**Problem to work on**
Scan the entries below for the word "logo". Copy each line that has it.

Stored items:
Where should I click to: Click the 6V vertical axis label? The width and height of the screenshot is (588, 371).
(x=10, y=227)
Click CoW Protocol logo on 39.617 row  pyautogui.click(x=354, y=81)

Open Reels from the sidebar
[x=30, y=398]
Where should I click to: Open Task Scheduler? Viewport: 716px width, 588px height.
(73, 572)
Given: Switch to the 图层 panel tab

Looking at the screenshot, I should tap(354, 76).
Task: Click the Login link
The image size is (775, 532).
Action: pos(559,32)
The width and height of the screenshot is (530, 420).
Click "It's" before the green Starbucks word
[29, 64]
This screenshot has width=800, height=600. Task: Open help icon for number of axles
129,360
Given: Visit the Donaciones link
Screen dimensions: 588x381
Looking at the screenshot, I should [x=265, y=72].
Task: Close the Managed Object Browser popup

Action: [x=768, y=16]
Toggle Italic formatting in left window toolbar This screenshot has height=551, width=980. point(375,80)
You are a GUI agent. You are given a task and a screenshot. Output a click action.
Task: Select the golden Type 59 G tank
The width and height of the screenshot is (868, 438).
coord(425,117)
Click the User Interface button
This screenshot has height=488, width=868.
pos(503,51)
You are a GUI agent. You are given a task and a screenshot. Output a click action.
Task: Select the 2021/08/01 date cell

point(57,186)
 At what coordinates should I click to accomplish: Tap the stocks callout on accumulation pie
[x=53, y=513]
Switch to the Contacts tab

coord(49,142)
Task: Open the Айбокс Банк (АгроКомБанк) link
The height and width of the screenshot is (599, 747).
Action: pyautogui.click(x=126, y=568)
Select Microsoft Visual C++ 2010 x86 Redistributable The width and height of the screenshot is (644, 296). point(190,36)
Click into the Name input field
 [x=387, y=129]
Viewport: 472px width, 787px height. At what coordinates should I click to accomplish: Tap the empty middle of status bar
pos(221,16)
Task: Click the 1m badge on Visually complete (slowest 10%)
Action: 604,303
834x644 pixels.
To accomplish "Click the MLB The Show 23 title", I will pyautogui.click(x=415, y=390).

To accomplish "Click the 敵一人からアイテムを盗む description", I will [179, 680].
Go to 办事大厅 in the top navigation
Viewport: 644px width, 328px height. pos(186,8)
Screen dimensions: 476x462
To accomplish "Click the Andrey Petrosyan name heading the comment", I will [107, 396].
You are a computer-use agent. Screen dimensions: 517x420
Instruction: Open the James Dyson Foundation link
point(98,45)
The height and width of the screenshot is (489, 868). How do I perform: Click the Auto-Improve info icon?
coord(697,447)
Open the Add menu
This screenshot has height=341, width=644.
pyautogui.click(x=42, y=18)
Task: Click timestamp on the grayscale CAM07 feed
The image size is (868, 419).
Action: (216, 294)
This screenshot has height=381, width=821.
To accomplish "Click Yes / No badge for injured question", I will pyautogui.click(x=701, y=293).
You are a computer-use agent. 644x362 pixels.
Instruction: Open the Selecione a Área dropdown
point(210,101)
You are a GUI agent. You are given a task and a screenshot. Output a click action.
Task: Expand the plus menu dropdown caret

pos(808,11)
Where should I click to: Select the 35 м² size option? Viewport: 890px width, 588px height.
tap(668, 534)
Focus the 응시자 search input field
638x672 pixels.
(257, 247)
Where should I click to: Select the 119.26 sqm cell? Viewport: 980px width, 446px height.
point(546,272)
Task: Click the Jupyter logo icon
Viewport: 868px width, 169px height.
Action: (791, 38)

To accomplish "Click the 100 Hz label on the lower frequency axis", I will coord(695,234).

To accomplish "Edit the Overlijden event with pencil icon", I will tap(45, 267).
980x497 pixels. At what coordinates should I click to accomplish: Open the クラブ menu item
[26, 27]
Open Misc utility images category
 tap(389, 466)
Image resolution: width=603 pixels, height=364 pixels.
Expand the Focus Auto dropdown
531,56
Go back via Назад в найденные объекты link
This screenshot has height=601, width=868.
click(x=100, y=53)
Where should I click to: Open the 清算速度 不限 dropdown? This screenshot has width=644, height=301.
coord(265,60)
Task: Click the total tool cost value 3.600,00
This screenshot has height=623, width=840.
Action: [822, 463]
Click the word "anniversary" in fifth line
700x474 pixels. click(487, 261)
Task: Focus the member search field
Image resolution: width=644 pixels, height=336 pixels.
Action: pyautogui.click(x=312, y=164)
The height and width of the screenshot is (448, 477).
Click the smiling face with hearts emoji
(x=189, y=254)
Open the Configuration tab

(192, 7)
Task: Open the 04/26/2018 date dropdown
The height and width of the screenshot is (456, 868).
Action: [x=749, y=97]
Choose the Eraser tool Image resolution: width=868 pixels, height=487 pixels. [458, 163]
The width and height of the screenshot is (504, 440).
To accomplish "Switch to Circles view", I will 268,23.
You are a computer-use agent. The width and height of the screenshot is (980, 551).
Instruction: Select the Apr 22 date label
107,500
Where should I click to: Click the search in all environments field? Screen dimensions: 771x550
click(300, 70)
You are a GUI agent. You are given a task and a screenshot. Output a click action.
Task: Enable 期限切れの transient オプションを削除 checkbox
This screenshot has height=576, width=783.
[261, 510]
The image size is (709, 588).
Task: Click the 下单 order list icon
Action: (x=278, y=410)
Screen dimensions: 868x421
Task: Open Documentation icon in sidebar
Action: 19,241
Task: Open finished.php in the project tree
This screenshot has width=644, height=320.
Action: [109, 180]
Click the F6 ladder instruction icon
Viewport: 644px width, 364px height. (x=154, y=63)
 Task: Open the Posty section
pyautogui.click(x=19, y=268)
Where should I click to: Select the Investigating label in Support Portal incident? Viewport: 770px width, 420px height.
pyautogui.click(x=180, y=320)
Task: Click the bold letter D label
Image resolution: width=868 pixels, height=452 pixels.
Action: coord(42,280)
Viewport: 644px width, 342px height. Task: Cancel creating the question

**Output of the exercise**
Click CoW Protocol logo on 39.617 row  pyautogui.click(x=354, y=81)
Task: Click the Jupyter logo icon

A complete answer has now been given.